SoftBank Team Japan general manager Kazuhiko Sofuku, known as “Fuku” in the sailing world, has a busy calendar ahead.
Following the team announcing its challenge last week, Fuku must assemble a team to compete at the America’s Cup World Series in Portsmouth. The event begins in less than three months.
But before he focuses on that, he took a moment to reflect on what it means to represent his nation at the America’s Cup with a Japanese team.
“It’s a very big deal. It’s been 15 years since the last time Japan competed in the America’s Cup,” he said. “A lot of people have been waiting for this moment and you can feel there is building excitement about a new challenge under the Japanese flag.
“On a personal level, this is fantastic for me. I started sailing because of the America’s Cup and I’ve been fortunate to already have been a part of it. Now, to lead a Japanese team is a dream come true.”
It wasn’t clear Fuku would get this opportunity. Japan has been out of the America’s Cup since the Nippon Challenge of the 1999-2000.
But now, after a switch to multihulls, and the new cost-containment measures, SoftBank Team Japan has brought the country back into the America’s Cup.
“It’s been tough since the 2007 America’s Cup to be on the outside, but I was always hoping and thinking and preparing to be ready in case there was a chance. And here it is.

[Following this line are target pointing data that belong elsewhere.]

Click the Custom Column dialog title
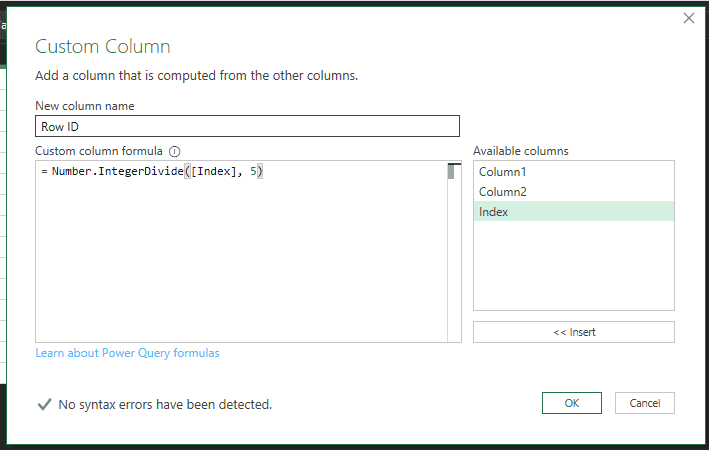Image resolution: width=709 pixels, height=450 pixels. tap(103, 47)
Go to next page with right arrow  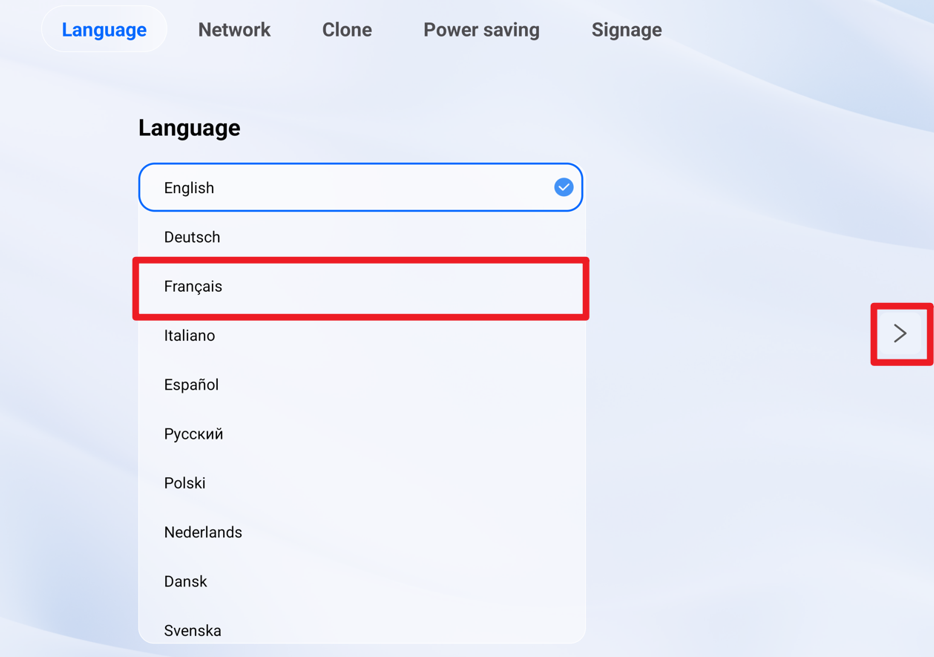click(x=900, y=334)
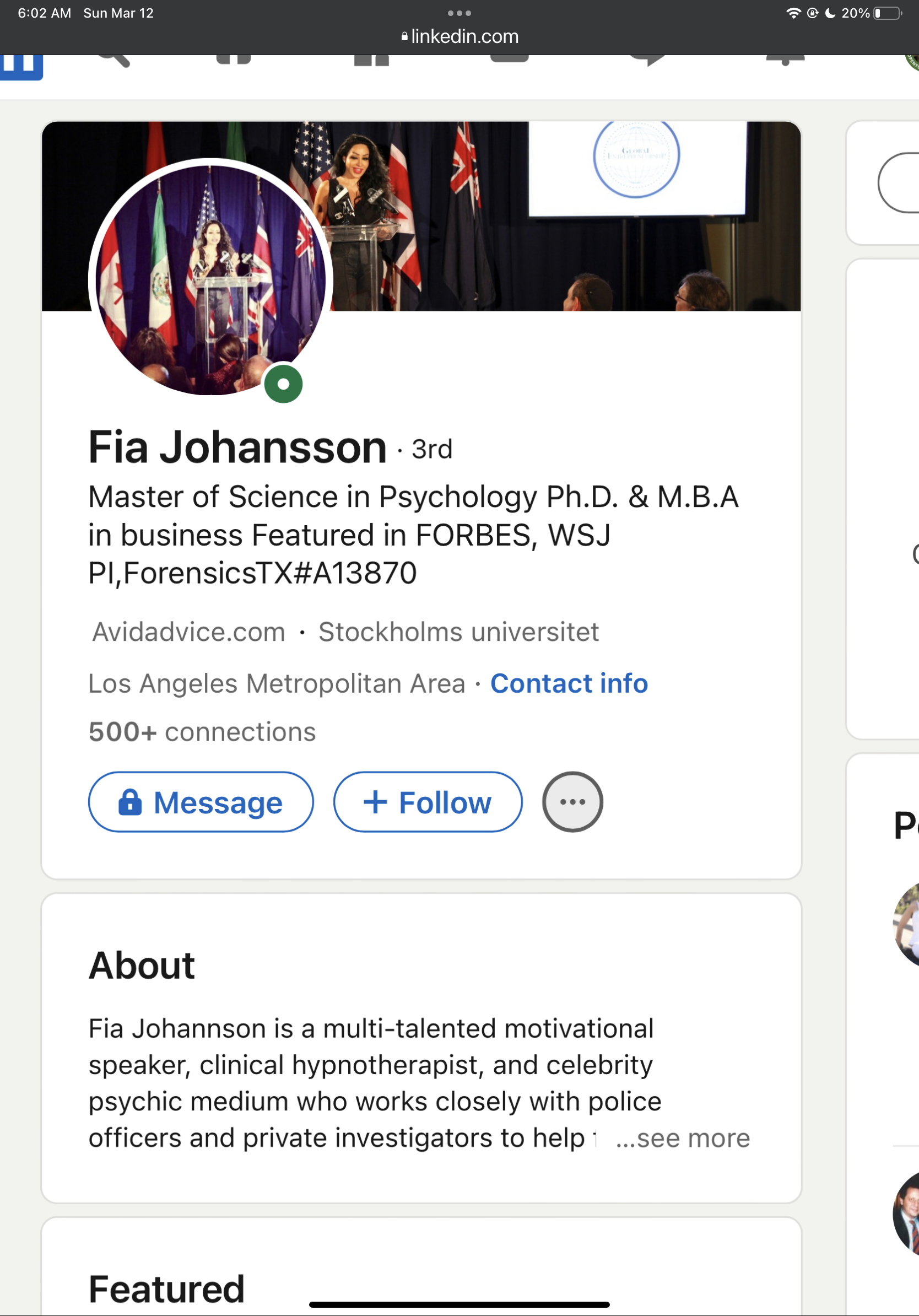This screenshot has height=1316, width=919.
Task: Follow Fia Johansson
Action: (428, 802)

For me it’s a tremendous opportunity,” Fuku said.
His enthusiasm is even greater for the new America’s Cup Class – the 48-foot foiling catamaran. Although he missed out on a chance to sail any of the foiling cats during the last cycle, he was a keen observer and he has seen first hand how the technology plays in a crowd.
“The new style of America’s Cup racing in the catamarans looks great. It’s challenging, probably more than in the past, but it also just looks like fun.
“I haven’t sailed on these boats yet but when we showed the footage at our launch event the people in the audience were amazed – this is something different.
“It’s good for our sport, good for our partners, and good for us as sailors to have such high-performance boats in the America’s Cup.”